>>>

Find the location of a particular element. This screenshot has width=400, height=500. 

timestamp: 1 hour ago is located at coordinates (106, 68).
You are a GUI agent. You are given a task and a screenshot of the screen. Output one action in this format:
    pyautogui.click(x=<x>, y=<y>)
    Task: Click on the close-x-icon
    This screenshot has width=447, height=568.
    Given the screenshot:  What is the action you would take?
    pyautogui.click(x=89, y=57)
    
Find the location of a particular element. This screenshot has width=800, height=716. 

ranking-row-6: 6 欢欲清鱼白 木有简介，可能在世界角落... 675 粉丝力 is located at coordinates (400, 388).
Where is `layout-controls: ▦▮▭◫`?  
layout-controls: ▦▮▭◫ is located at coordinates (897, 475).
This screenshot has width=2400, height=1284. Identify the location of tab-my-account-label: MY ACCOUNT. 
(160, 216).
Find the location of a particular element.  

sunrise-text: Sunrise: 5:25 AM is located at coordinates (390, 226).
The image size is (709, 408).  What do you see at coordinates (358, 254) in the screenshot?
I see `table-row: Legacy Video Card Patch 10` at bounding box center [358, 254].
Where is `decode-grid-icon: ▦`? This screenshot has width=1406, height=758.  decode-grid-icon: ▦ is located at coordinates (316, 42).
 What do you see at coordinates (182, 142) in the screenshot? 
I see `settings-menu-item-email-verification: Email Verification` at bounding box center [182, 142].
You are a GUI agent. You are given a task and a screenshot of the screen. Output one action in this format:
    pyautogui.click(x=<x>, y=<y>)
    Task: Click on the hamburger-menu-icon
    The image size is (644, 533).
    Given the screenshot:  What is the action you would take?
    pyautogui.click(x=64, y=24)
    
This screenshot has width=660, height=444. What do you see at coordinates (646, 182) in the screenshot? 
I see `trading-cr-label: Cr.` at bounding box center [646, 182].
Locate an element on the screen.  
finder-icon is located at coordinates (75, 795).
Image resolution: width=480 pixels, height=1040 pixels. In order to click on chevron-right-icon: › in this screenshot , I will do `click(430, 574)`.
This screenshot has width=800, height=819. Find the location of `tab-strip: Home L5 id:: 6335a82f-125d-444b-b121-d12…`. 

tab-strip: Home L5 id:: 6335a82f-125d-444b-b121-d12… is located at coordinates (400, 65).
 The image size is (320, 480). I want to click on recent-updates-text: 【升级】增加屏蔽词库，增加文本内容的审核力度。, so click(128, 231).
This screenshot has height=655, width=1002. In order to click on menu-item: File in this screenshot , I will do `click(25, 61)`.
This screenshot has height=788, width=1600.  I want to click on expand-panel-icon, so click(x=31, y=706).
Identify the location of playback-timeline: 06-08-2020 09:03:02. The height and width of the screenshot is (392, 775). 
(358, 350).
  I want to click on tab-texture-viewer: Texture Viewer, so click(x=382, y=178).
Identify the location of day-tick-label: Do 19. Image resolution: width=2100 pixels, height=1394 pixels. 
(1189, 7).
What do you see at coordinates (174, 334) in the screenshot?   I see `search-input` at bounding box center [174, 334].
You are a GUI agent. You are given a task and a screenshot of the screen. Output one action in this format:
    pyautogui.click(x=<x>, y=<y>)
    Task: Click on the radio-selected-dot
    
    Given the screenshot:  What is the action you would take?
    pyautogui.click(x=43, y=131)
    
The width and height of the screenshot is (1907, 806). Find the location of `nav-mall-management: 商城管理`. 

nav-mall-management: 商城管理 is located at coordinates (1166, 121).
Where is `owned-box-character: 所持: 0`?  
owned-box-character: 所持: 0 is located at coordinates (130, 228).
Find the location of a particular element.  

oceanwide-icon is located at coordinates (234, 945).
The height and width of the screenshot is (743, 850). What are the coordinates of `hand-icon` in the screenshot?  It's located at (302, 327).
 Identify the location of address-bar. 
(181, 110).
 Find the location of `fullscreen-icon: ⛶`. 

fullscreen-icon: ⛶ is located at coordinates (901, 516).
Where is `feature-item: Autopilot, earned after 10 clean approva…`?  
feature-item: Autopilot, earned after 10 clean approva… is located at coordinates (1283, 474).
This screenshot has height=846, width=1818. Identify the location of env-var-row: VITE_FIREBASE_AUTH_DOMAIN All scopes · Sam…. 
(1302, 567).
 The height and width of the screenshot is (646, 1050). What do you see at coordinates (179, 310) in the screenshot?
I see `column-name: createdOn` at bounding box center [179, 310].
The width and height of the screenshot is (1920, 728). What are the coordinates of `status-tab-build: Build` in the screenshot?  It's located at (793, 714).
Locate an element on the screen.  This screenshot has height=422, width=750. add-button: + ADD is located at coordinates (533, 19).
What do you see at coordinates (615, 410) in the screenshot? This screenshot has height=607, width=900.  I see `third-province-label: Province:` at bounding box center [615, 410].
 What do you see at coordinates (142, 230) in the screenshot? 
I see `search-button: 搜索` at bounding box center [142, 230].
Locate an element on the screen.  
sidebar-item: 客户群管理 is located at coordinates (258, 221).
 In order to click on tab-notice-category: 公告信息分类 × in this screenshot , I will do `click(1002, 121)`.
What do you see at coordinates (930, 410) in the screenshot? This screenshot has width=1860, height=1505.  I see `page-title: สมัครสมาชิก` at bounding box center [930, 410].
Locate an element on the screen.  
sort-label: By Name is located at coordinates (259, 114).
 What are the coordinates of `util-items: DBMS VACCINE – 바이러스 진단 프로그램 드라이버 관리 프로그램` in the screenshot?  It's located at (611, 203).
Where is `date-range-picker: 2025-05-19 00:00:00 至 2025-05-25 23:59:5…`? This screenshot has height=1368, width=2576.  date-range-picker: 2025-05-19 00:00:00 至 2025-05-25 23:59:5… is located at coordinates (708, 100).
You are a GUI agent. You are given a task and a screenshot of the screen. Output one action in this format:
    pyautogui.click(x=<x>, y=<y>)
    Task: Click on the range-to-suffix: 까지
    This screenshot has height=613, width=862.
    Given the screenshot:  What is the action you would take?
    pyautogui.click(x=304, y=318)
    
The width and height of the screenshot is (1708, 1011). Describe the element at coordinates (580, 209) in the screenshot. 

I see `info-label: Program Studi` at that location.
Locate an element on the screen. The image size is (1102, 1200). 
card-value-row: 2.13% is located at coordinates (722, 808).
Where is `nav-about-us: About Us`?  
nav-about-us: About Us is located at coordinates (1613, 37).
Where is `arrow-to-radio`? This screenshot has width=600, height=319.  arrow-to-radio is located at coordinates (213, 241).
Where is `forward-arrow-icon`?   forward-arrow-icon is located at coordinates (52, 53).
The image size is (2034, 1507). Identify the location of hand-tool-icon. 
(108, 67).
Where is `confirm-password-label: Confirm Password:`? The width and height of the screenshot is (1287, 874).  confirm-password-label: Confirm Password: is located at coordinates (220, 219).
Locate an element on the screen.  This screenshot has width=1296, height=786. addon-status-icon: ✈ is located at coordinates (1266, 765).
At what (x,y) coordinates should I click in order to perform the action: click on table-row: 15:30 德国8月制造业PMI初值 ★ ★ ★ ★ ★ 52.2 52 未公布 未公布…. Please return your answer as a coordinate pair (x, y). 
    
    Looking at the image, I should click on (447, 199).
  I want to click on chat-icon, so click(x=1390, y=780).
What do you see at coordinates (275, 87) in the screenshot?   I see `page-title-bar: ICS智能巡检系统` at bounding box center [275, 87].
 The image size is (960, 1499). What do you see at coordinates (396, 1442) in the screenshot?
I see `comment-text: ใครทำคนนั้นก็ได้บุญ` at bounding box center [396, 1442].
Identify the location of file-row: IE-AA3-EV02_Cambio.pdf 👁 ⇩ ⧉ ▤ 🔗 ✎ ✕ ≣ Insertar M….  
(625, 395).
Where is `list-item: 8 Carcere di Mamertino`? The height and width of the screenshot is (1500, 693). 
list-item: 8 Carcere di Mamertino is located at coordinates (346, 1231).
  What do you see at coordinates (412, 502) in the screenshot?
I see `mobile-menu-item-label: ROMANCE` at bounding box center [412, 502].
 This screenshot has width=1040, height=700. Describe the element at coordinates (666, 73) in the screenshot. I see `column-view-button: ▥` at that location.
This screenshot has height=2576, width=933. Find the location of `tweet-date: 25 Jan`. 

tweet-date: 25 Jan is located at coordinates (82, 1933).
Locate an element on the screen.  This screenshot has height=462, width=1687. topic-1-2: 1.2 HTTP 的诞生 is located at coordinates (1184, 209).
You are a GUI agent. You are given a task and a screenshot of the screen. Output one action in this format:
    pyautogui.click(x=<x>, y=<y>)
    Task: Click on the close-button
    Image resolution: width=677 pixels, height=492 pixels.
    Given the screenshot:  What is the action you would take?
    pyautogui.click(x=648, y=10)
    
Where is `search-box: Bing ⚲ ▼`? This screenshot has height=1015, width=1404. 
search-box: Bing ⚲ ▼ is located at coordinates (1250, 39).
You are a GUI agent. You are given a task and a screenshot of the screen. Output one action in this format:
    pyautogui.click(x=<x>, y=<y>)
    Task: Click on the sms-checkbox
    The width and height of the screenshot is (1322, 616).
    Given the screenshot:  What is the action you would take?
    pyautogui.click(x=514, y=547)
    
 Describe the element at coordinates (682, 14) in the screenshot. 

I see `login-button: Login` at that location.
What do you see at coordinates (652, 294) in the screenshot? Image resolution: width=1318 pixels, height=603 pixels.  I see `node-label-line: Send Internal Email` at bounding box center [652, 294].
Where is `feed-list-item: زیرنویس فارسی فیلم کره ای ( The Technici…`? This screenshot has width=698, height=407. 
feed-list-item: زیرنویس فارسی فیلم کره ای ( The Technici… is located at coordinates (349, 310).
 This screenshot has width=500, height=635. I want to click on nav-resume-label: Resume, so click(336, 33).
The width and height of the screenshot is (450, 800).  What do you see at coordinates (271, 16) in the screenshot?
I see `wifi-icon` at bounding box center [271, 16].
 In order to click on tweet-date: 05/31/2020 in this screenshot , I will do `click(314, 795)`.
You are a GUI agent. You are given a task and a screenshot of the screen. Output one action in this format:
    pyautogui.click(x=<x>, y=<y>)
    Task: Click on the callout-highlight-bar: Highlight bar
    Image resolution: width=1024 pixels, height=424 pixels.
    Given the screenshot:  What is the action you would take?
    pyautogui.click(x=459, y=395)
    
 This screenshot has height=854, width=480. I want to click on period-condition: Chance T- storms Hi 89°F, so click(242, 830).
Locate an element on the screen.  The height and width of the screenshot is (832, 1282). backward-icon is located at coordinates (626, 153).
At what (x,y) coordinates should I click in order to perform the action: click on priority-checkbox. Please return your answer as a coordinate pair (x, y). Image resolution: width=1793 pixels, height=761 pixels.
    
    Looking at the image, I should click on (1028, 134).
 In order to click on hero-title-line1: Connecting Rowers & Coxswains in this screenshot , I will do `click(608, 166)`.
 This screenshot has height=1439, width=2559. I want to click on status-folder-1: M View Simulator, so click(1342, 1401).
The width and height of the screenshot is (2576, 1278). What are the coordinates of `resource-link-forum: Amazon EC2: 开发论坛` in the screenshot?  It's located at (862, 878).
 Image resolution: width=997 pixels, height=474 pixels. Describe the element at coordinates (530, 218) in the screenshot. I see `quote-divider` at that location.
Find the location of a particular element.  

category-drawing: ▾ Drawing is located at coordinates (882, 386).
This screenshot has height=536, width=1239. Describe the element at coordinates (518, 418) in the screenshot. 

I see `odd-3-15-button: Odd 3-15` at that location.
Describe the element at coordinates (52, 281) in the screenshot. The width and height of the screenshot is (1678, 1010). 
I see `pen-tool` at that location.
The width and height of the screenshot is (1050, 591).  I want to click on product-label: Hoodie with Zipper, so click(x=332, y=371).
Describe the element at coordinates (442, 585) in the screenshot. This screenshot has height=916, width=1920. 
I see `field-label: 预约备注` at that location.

<<<

## WHAT THE TASK ASKS
Please copy out, word for word, the lines above, starting at the very first line and ending at the line that contains "pyautogui.click(x=89, y=57)", with both ends included.

## EXERCISE SOLUTION
Find the location of a particular element. This screenshot has width=400, height=500. 

timestamp: 1 hour ago is located at coordinates (106, 68).
You are a GUI agent. You are given a task and a screenshot of the screen. Output one action in this format:
    pyautogui.click(x=<x>, y=<y>)
    Task: Click on the close-x-icon
    This screenshot has width=447, height=568.
    Given the screenshot:  What is the action you would take?
    pyautogui.click(x=89, y=57)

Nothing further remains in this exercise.